Truly opening your life to God’s will is not for the faint of heart!

Elijah went a day’s journey into the desert, until he came to a broom tree and sat beneath it. He prayed for death saying: “This is enough, O LORD! Take my life, for I am no better than my fathers.” He lay down and fell asleep under the broom tree, but then an angel touched him and ordered him to get up and eat. Elijah looked and there at his head was a hearth cake and a jug of water. After he ate and drank, he lay down again, but the angel of the LORD came back a second time, touched him, and ordered, “Get up and eat, else the journey will be too long for you!” He got up, ate, and drank; then strengthened by that food, he walked forty days and forty nights to the mountain of God, Horeb. – 1 Kings 19:4-8

Enough!
Anyone who has ever seriously committed to serving God knows how Elijah feels in this moment. He tries to do God’s will, and now Ahab, the king of Israel, is out to kill him. Elijah is fleeing for his life in the desert. He finds a single tree, sits down, and says, “That’s enough! I just want to sit here and die!”

Ministry Is Tough
The fact is, ministry is tough. I’m not talking about volunteering to serve food for a week of Vacation Bible School (not that working with kids can’t be ministry). I’m talking about really opening your life up to God to do His will and serve His people. The simple prayer, “Lord, I am yours. Do with me as you will” is not a prayer for the faint of heart!

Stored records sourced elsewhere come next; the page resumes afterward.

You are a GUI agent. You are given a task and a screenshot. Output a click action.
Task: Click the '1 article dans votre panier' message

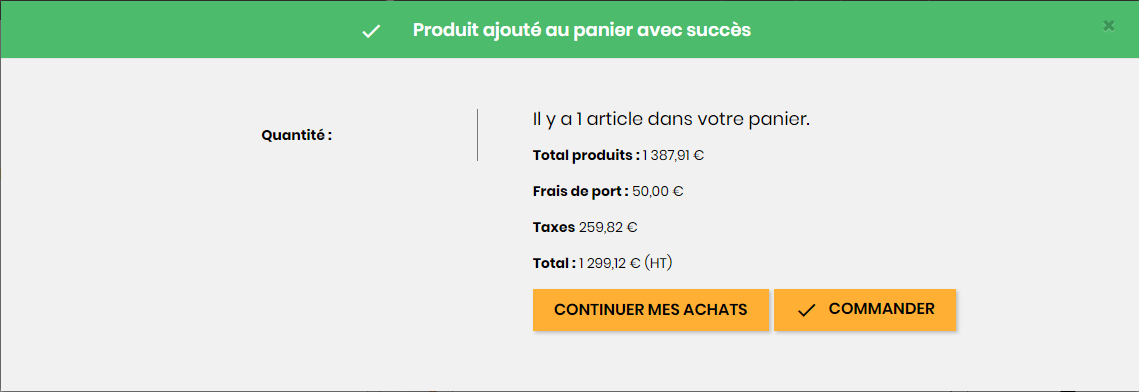pyautogui.click(x=671, y=119)
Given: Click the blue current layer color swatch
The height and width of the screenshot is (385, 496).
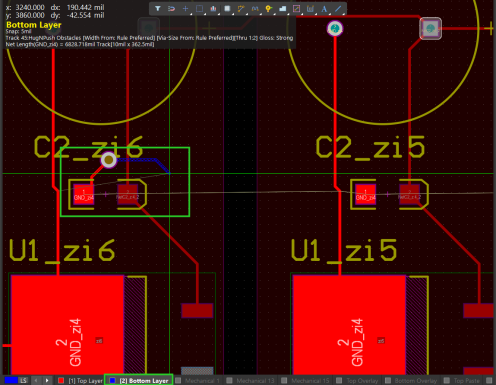Looking at the screenshot, I should tap(11, 380).
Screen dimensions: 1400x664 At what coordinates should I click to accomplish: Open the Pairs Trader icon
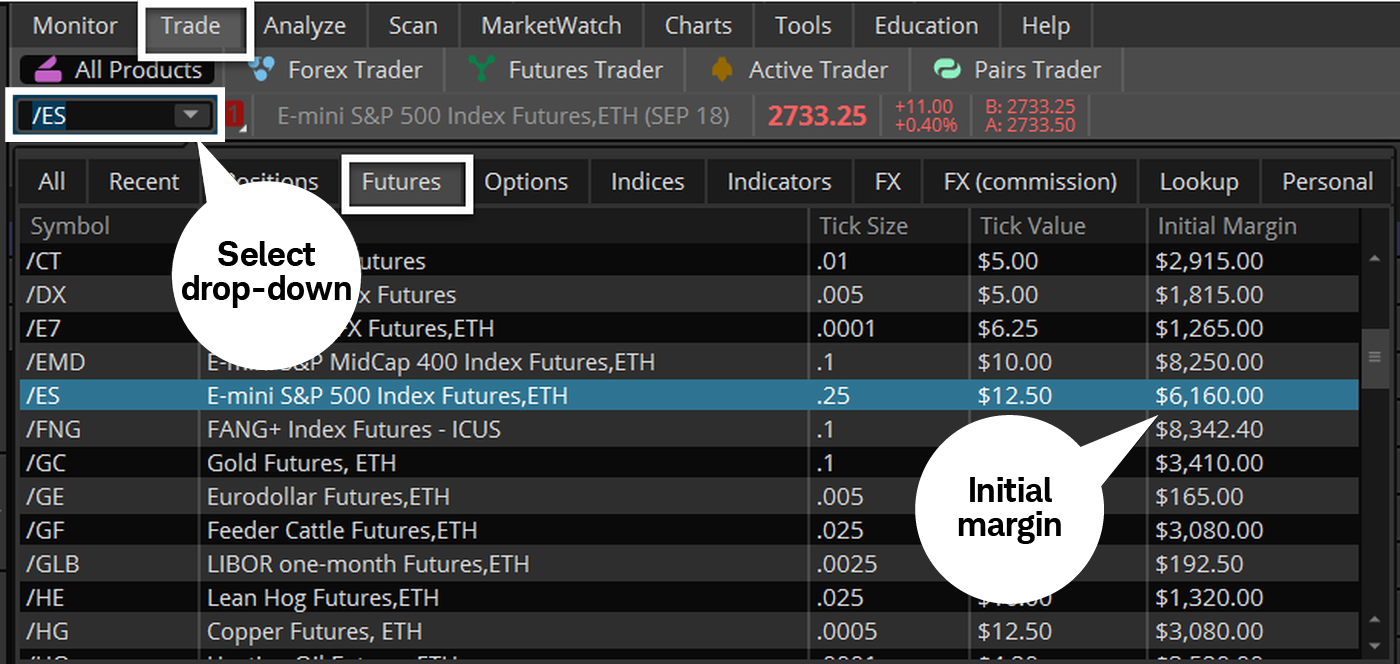[x=946, y=69]
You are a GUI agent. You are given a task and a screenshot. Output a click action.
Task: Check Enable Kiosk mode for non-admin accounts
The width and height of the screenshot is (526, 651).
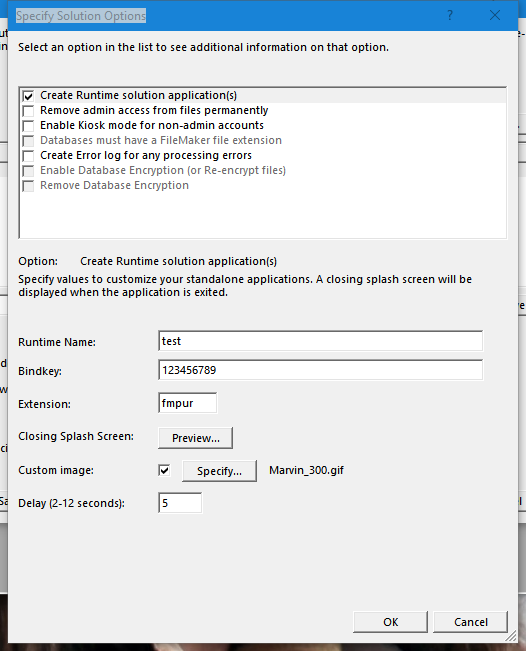coord(28,126)
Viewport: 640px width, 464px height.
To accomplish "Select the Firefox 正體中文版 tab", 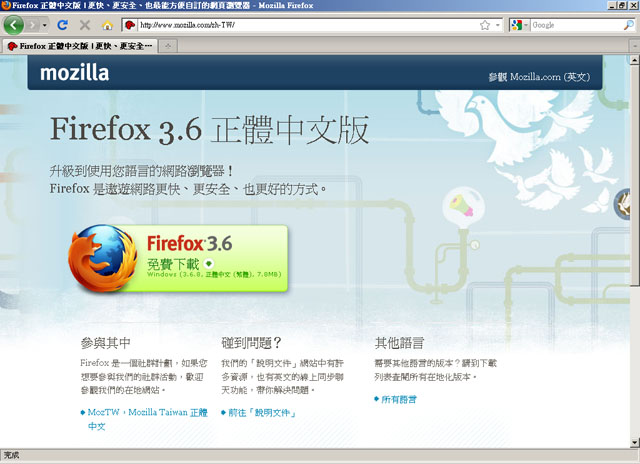I will click(x=80, y=46).
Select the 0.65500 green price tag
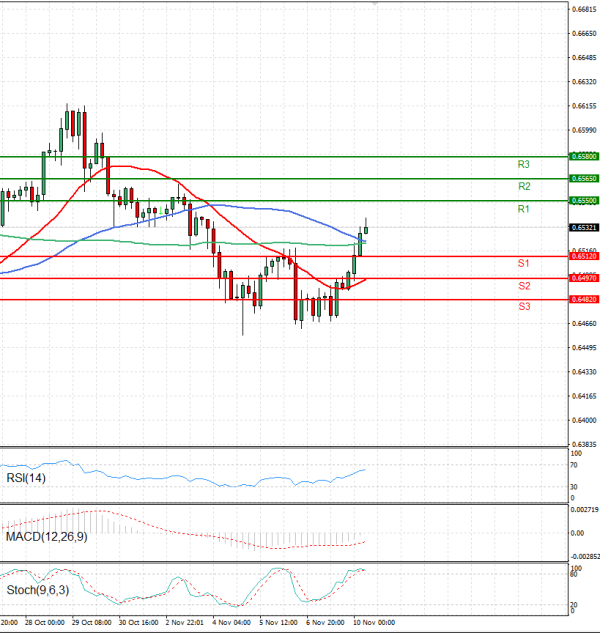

The problem is that God usually takes our prayers more seriously than we do. When we say, “Do what you want with me” God says, “Okay, thanks!” Usually, His way is the hard way. There will be challenges, opposition, misunderstandings, failure, and even persecution. It only takes a quick flip through the Bible to see that anyone who was serious about serving the Lord had some majorly tough times (Paul, Job, Peter, and Jesus Himself).

It is easy to say that God can do what He wants in our life, but these challenges are the way He allows us to prove that we mean it with action. When we are like Elijah sitting under the broom tree–nothing is working, we made big mistakes, or our intentions are misunderstood–God asks again, “Are you sure you want to do things My way?”

Growing In The Darkness
Often, these experiences can also be like the apostle’s “Dark Night of the Soul.” We are working, but God seems to be absent. However, it is precisely when we continue forward without seeing results that our faith grows stronger. God says, “Trust that I am at work. You may not see it, but the results do not depend on you. They depend on Me.” It also seems that God often prevents us from seeing our “success” so we stay humble. The modern American mentality equates predictable results and meeting specific goals with success. However the spiritual life is not that way. Ministry is not that way. Most of the time, the real results are imperceptible, because they happen in the depths of the soul when a person is alone before God.

The lesson from Elijah is clear: the journey is tough. So get ready. Find some good spiritual food. The desert is long and the journey hard.